Wojciech Jurczak, MD, PhD, lead researcher on the L-MIND study evaluating a new treatment combination in diffuse large B-cell lymphoma (DLBCL), gave an overview of the trial results that were presented at the European Hematology Association 2023 Congress.

Wojciech Jurczak, MD, PhD, head of the department of oncology at Maria Sklodowska-Curie National Research Institute of Oncology, spoke about some of the results from the phase 2 L-MIND study evaluating the use of tafasitamab-cxix in combination with lenalidomide in diffuse large B-cell lymphoma (DLBCL) at the European Hematology Association (EHA) 2023 Congress.

EHA 2023 took place from June 8 to June 15, 2023 in Frankfurt, Germany.


Can you provide an overview of the phase 2 L-MIND study and its findings?
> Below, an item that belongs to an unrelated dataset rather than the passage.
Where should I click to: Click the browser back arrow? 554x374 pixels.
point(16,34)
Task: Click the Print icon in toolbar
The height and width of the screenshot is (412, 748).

At EHA, we gave the final report of the L-MIND protocol after 5 years of observation time. The L-MIND [trial] was a rather specific protocol in which lenalidomide was used for the first 12 months with tafasitamab-cxix given from the very first cycle until progression or adverse events. In the protocol, we had all relapsing/refractory diffuse large B-cell lymphoma patients, although we excluded the primary refractory patients. 43% of the patients were refractory to the last line of therapy.

We achieved surprisingly good results, resulting in over 60% of response rates. What we presented here at EHA were the effects of the regimen, which was surprisingly good. We achieved nearly 60% of overall response rates and over 40% of complete responses.

It should be of notice that the patients achieving their response had durable response in the analysis. So the duration of response at 60 months, which is 5 years, revealed that over 60% of the patients were still responding. If we analyze the whole group, the median overall survival was reached at 5 years—it's in a range of 40%.

Another interesting thing this toxicity to of the regimen in the first year. The majority of toxicities could have been credited to lenalidomide, so we observed neutropenia, diarrhea, and other effects that are common for lenalidomide. Starting from the second year, where it was just tafasitamab-cxix. It was one of the best tolerated regimen allowing us to [provide] prolonged...exposure even in elderly comorbid patients.